Local governments: the forgotten stakeholders of the new Neighbourhood, Development and International Cooperation Instrument

3 mayo 2018

The European Commission released yesterday [2 May] its proposal for the next Multi-Annual Financial Framework (MFF). It foresees a merging of 7 of the previous External Financing Instruments (EFIs), into a single “Neighbourhood, Development and International Cooperation Instrument”. But local and regional governments have disappeared in the text!

In its Communication on the Multi-annual Financial Framework 2021-2027, the European Commission details a “strategic simplification of the financing instruments”. This merging includes in particular the Development Cooperation Instrument, and the European Development Fund.

It will include geographic earmarked budget allocations, complemented by a thematic pillar in which global issues or political flagship initiatives are mentioned. But surprisingly, while the civil society organisations are explicitly mentioned, local authorities have been forgotten by the European Commission.

By not including local and regional governments in the new seven-year budget, the EU is stepping back 10 years, regrets PLATFORMA, the European coalition of local and regional governments – and their associations – active in city-to-city and region-to-region development cooperation. Indeed, the current MFF includes a dedicated thematic programme for Civil Society Organisations and Local Authorities as key players in development cooperation, but the second part of the equation is absent in the 2021-2027 proposal.

A new External investment architecture, building on the External Investment Plan (EIP) is also foreseen, however it is not clear how the next MFF will take stock of lessons learned from the EIP, since its implementation, in particular for the “sustainable cities” investment window, has even not started.

Reacting to the next-MFF proposal, PLATFORMA calls for:

  • An earmarked budget to support decentralisation, local governance and local development in partner countries, and confirming the key position of local and regional governments to contribute to the achievement of the Sustainable Development Goals (SDGs)
  • The continuation of ongoing pilot initiatives such as the Territorial Approach to Development, international urban cooperation programmes and the “sustainable cities” window of the External Investment Plan
  • The guarantee that CSO-LA achievements will be extended, in particular the Framework Partnership Agreements between local governments’ associations and the European Commission, as well as the development education and awareness raising programmes

Forgetting local and regional governments also goes against the new European Consensus on Development adopted last June: this new framework for EU development policy recalled on several occasions (in particular §86) the critical role local and regional governments play in achieving the SDGs.

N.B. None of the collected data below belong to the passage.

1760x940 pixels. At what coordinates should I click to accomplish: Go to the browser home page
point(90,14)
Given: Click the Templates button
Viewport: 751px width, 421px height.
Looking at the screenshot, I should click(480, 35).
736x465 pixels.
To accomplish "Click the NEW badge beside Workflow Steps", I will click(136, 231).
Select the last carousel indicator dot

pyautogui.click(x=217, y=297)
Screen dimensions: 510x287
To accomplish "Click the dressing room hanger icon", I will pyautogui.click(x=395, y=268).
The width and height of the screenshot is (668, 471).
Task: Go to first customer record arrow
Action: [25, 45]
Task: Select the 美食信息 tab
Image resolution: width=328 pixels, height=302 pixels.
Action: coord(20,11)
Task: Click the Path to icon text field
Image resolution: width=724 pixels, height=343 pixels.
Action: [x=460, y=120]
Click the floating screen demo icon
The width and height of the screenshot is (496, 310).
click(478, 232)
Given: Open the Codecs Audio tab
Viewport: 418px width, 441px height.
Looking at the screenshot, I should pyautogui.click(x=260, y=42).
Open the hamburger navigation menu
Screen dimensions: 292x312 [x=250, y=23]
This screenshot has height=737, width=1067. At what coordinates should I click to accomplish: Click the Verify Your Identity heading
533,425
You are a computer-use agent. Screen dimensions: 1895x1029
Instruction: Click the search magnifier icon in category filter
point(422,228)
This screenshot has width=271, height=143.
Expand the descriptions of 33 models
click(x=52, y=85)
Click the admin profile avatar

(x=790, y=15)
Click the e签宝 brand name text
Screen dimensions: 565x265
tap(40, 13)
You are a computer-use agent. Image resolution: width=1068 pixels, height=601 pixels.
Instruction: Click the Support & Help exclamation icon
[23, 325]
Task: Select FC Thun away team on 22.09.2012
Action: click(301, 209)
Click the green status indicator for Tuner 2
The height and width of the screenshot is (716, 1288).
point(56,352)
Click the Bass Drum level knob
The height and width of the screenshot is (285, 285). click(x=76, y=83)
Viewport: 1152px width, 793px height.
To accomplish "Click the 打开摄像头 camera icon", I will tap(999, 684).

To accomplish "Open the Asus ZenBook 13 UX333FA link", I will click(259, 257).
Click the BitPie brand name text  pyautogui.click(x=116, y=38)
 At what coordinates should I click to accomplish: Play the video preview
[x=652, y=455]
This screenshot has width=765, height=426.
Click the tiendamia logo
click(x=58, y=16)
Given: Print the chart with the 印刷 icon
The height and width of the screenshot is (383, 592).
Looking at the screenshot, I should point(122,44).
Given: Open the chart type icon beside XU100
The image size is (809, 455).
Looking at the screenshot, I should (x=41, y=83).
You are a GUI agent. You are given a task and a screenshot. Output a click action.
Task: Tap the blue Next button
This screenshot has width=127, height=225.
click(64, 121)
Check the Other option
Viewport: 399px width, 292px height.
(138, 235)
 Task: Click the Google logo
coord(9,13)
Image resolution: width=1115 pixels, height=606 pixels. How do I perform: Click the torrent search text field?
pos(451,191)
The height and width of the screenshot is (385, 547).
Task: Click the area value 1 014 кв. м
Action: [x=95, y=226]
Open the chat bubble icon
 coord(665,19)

In addition, in a report adopted by the European Parliament on 17 April 2018 on the implementation of the Development Cooperation Instrument, the Humanitarian Aid Instrument and the European Development Fund, MEPs take the view that EU external financing instruments (EFIs) “should continue to directly support both EU and local CSOs, local communities, local and regional governments and local authorities in partner countries and their partnerships with European local and regional governments” (§36).